STAC Catalogs and Conventions

The CEDA STAC catalogs are accessible via an API portal at https://api.ceda.stac.ac.uk.

The Spatio-Temporal Asset Catalog Logo

1. The basics of STAC

Spatio-Temporal Asset Catalog is an emerging standard for storing Geospatial assets in JSON-style format, with a convention for metadata attributes to be stored so that STAC records are uniform and standardised across institutions and data centers. The STAC methodology consists of several hierarchical layers for organising geospatial data such that searching and accessing data are made consistent and easy. STAC objects are grouped into three categories, as seen in the figure:

  • STAC Assets: Lowest level object, a single NetCDF file representing some arbitrary N-dimensional data.

  • STAC Items: A grouping of assets that are associated by some attributes. This could be a set of NetCDF files or a Cloud Optimised object like a Zarr Store.

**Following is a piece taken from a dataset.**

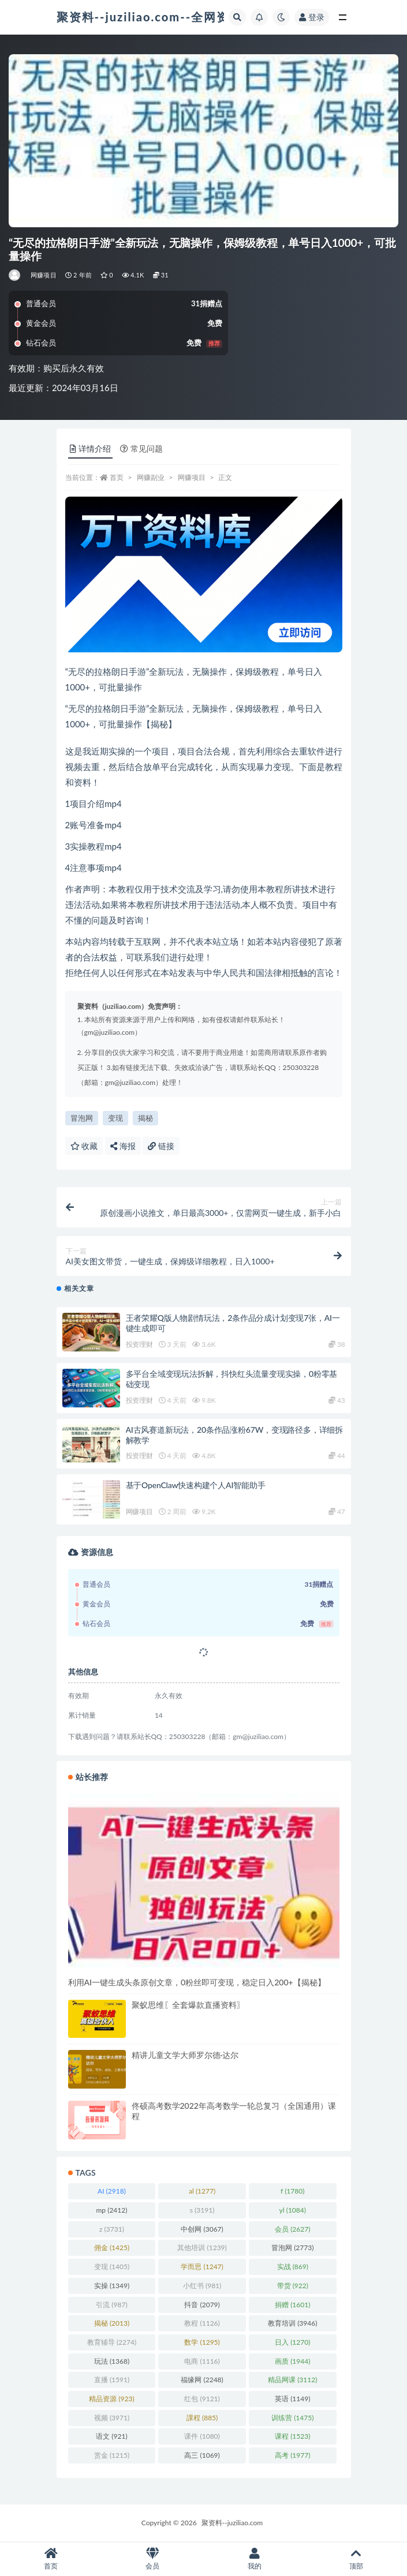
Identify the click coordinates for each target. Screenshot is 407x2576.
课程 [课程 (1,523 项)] (292, 2436)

  • STAC Catalog: Access point for Item browsing, all items can be searched via their defined attributes using an API.

Read more about STAC conventions and possible extensions/plugins on the STAC Docs.

2. STAC Conventions from CEDA

At CEDA we have created multiple STAC Catalogs for various collections of data, all accessible via a single URL - this is what DataPoint uses. Our convention for storing cloud format records alongside more traditional file types is to create an Item for each dataset object. This item then has one or more assets; the original data files in NetCDF or similar formats plus a reference-file asset which is typically a Kerchunk or CFA file. Zarr will likely also fit under this or perhaps a different keyword asset name. Items may have multiple reference-file assets, but should not have more than one of the same format. For example an item can have a Kerchunk and Zarr asset, but should not have two Kerchunk assets since each item should have a one-to-one mapping with a cloud dataset object.

DataPoint can identify the reference-file assets and check the cloud_format property if it exists to direct the user as to which format the asset represents. The asset then contains properties like open_zarr_kwargs or open_mapper_kwargs which are used internally to open an xarray dataset object to serve to the user. The actual loading of the cloud object into a dataset happens as lazily as possible - meaning the data is not accessed until directly requested to preserve memory space in the user’s environment for as long as possible.